La loi Barnier du 2 février 1995 indique expressément qu'un parc naturel régional doit être régi par un syndicat mixte. En conséquence, la fondation d'utilité publique, structure porteuse du PNR, ne peut plus exercer ce pouvoir. S'agissant des instances dirigeantes du syndicat mixte, il est heureux d'avoir prévu que les propriétaires seront représentés au sein du comité syndical.
Le texte qui nous est présenté a reçu le soutien de la région Provence-Alpes-Côte d'Azur, du département des Bouches-du-Rhône, des deux communes du parc, Arles et Saintes-Maries-de-la-Mer, mais aussi de la Fédération des parcs naturels régionaux, dont le bureau a voté à l'unanimité, le 16 mai et le 4 juillet, une motion de soutien à ce parc.
Il faut dire et répéter que ce parc possède des caractéristiques environnementales tout à fait exceptionnelles, qui justifient la présence de l'outil institutionnel « parc naturel régional ». Même s'il ne regroupe que deux communes, Arles et Saintes-Maries-de-la-Mer, et qu'il réunit moins de 7 400 habitants, alors que la norme se situe, pour les PNR, entre 40 et 150 communes et autour de 100 000 habitants, il est d'une richesse faunistique et floristique hors du commun, qui en fait un fleuron du patrimoine naturel français et européen.
Il est d'une très grande richesse puisqu'il abrite 398 espèces d'oiseaux, soit plus de la moitié des espèces vivant en France, dont 132 espèces nicheuses.
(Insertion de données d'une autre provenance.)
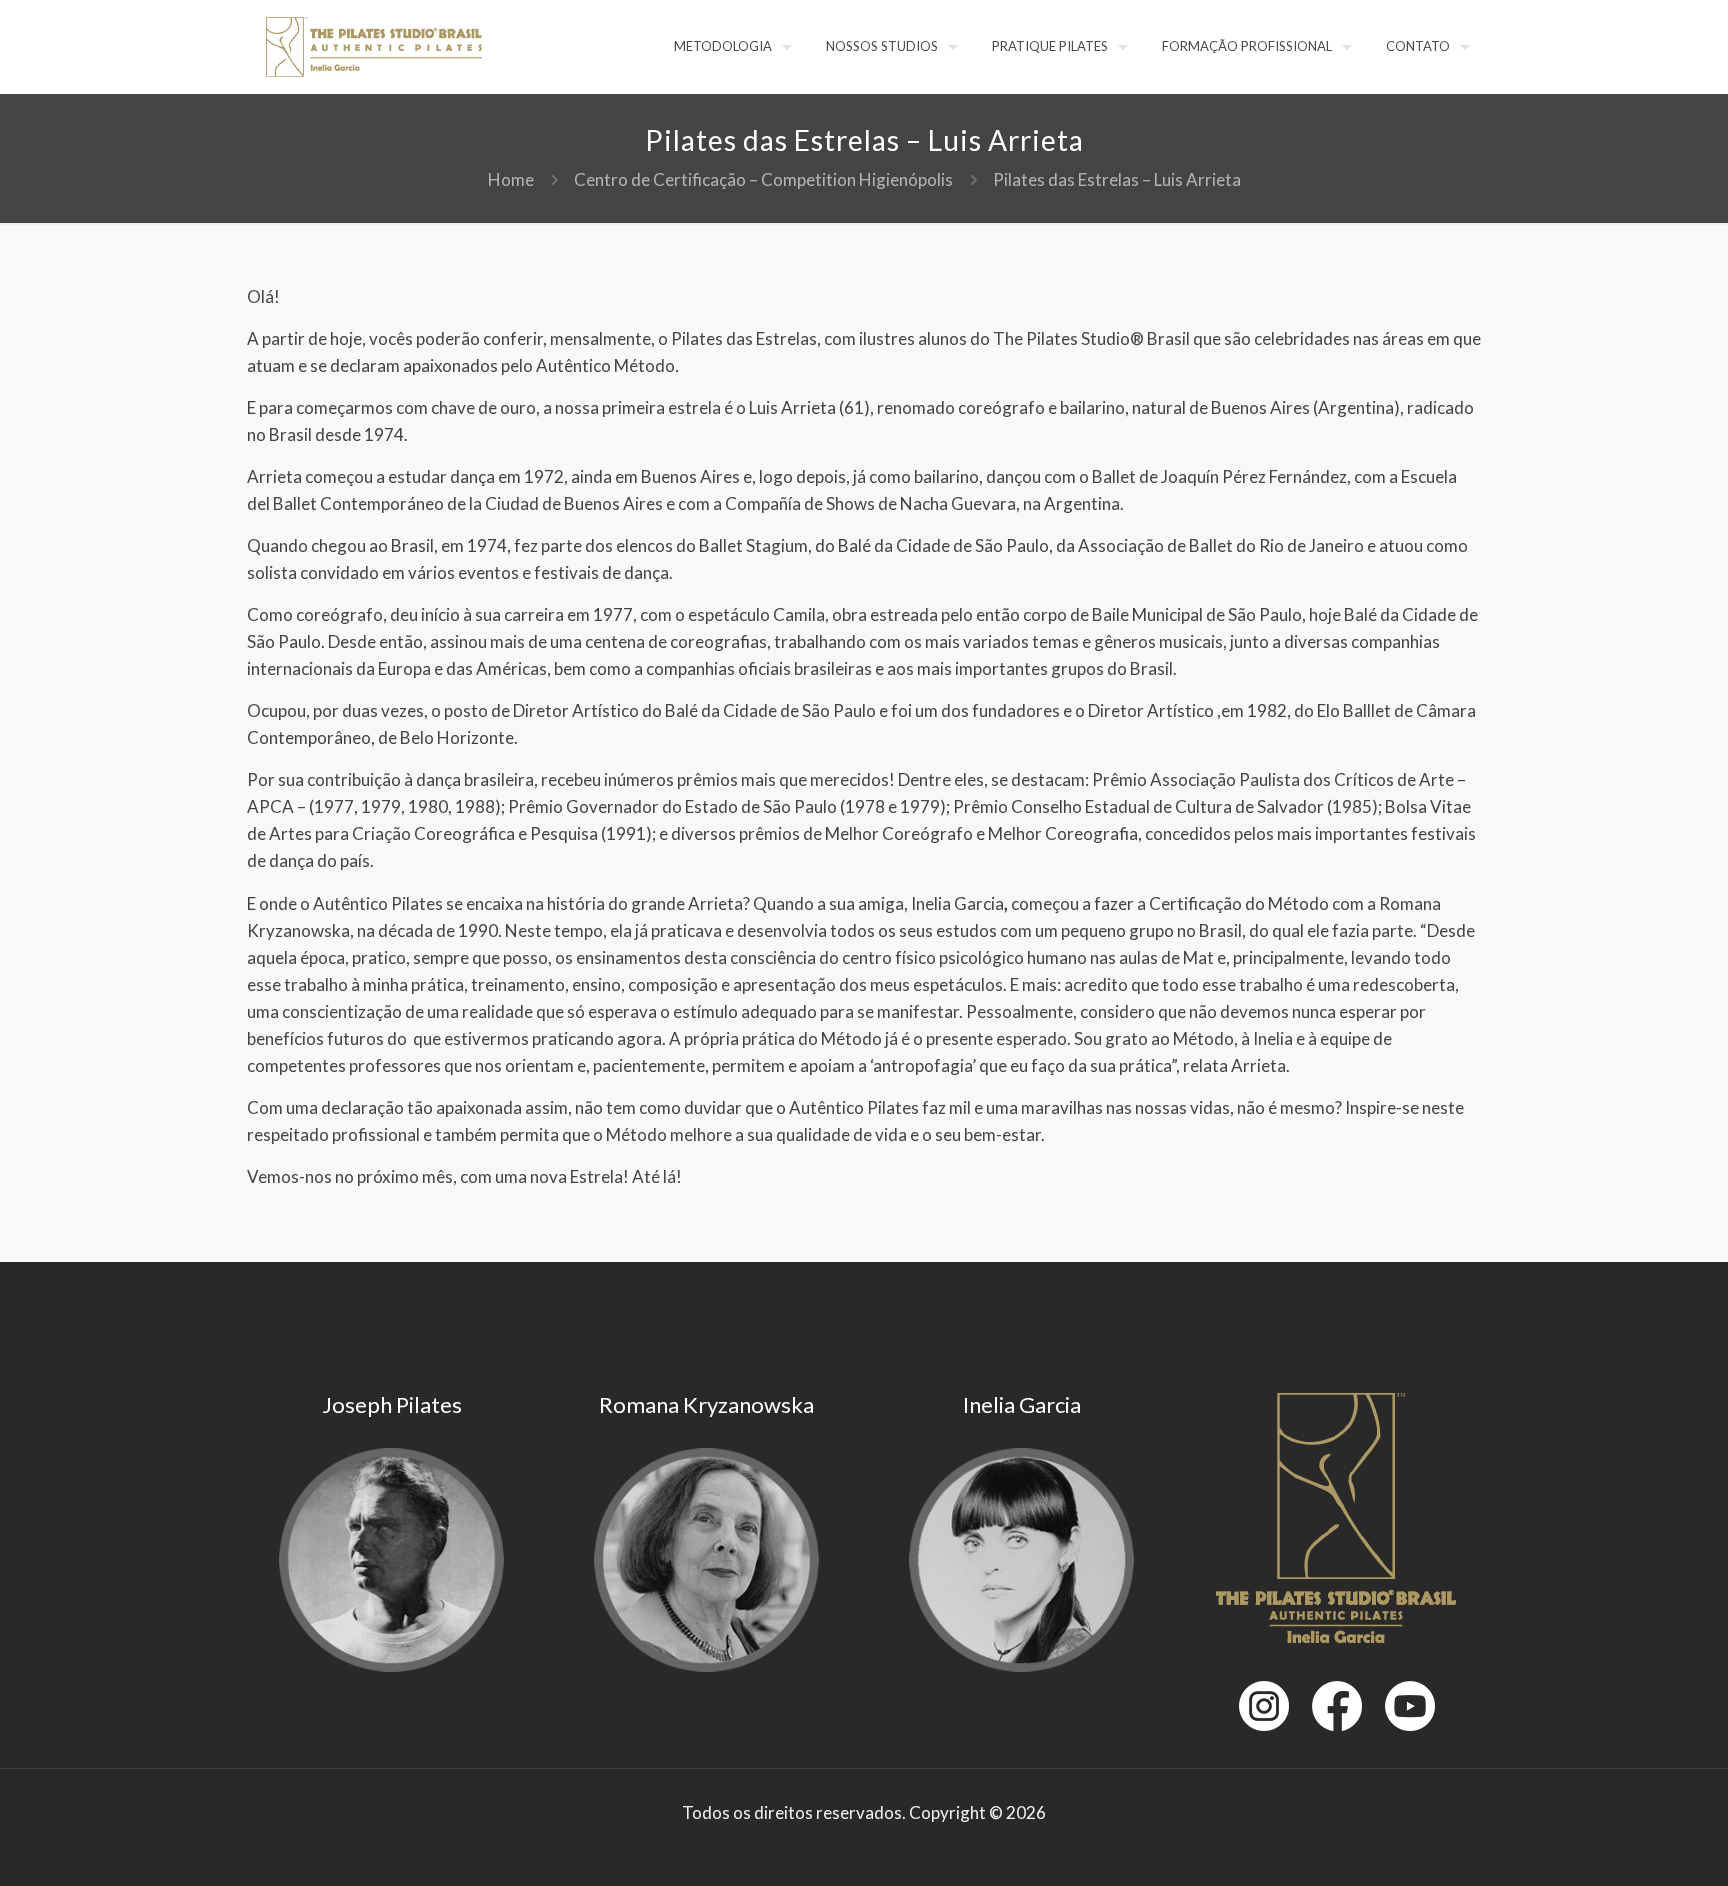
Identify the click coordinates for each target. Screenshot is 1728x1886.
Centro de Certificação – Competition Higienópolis (763, 179)
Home (511, 179)
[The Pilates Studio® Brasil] (374, 45)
Il est également une zone d'hivernage pour les canards, une zone de nidification pour les hérons et une zone de halte migratoire, notamment pour les bécasseaux. De nombreuses espèces présentes au sein du parc sont protégées au niveau national et international. Parmi elles, cinq espèces sont en danger et figurent sur la liste rouge nationale. Enfin, on ne peut passer sous silence les 12 000 couples de flamands roses qui s'y reproduisent.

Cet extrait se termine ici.